It's been known for some time that when our brains are focused on a task, we can fail to see other things that are in plain sight. This phenomenon, known as 'inattentional blindness', is exemplified by the famous 'invisible gorilla' experiment in which people watching a video of players passing around a basketball and counting the number of passes fail to observe a man in a gorilla suit walking across the centre of the screen.
The new results reveal that our visual field does not need to be cluttered with other objects to cause this 'blindness' and that focusing on remembering something we have just seen is enough to make us unaware of things that happen around us.
Professor Nilli Lavie from UCL Institute of Cognitive Neuroscience, who led the study, explains: "An example of where this is relevant in the real world is when people are following directions on a sat nav while driving.
"Our research would suggest that focusing on remembering the directions we've just seen on the screen means that we're more likely to fail to observe other hazards around us on the road, for example an approaching motorbike or a pedestrian on a crossing, even though we may be 'looking' at where we're going."
Participants in the study were given a visual memory task to complete while the researchers looked at the activity in their brains using functional magnetic resonance imaging. The findings revealed that while the participants were occupied with remembering an image they had just been shown, they failed to notice a flash of light that they were asked to detect, even though there was nothing else in their visual field at the time.
The participants could easily detect the flash of light when their mind was not loaded, suggesting that they had established a 'load induced blindness'. At the same time, the team observed that there was reduced activity in the area of the brain that processes incoming visual information -- the primary visual cortex.
Professor Lavie adds: "The 'blindness' seems to be caused by a breakdown in visual messages getting to the brain at the earliest stage in the pathway of information flow, which means that while the eyes 'see' the object, the brain does not."

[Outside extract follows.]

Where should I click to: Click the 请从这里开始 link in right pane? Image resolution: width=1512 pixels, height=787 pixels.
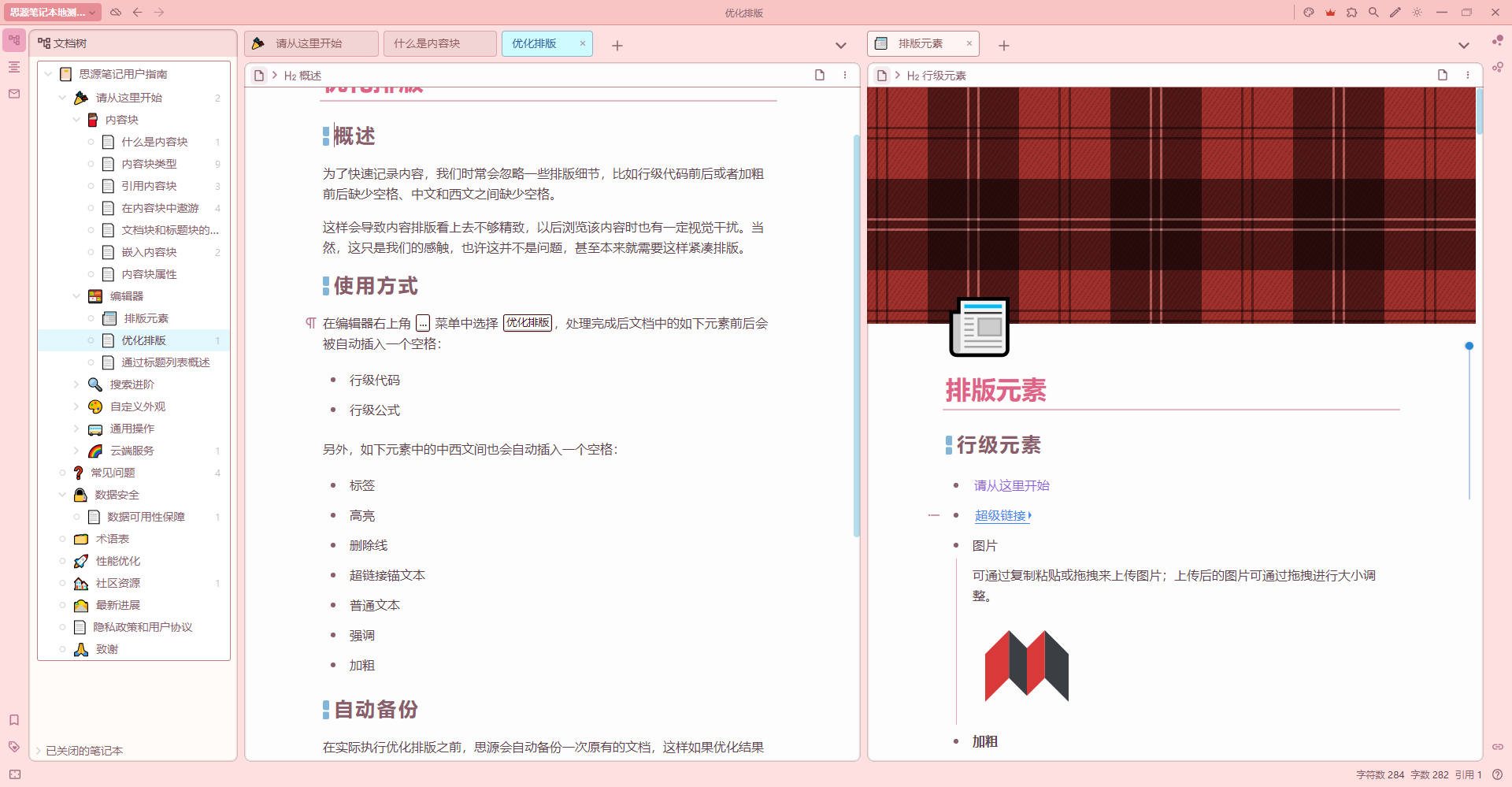tap(1012, 485)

The idea that there is competition in the brain for limited information processing power is known as load theory and was first proposed by Professor Lavie more than a decade ago. The theory explains why the brain fails to detect even conspicuous events in the visual field, like the man in a gorilla suit, when attention is focused on a task that involves a high level of information load.
The research reveals a pathway of competition in the brain between new visual information and our short-term visual memory that was not appreciated before. In other words, the act of remembering something we've seen that isn't currently in our field of vision means that we don't see what we're looking at.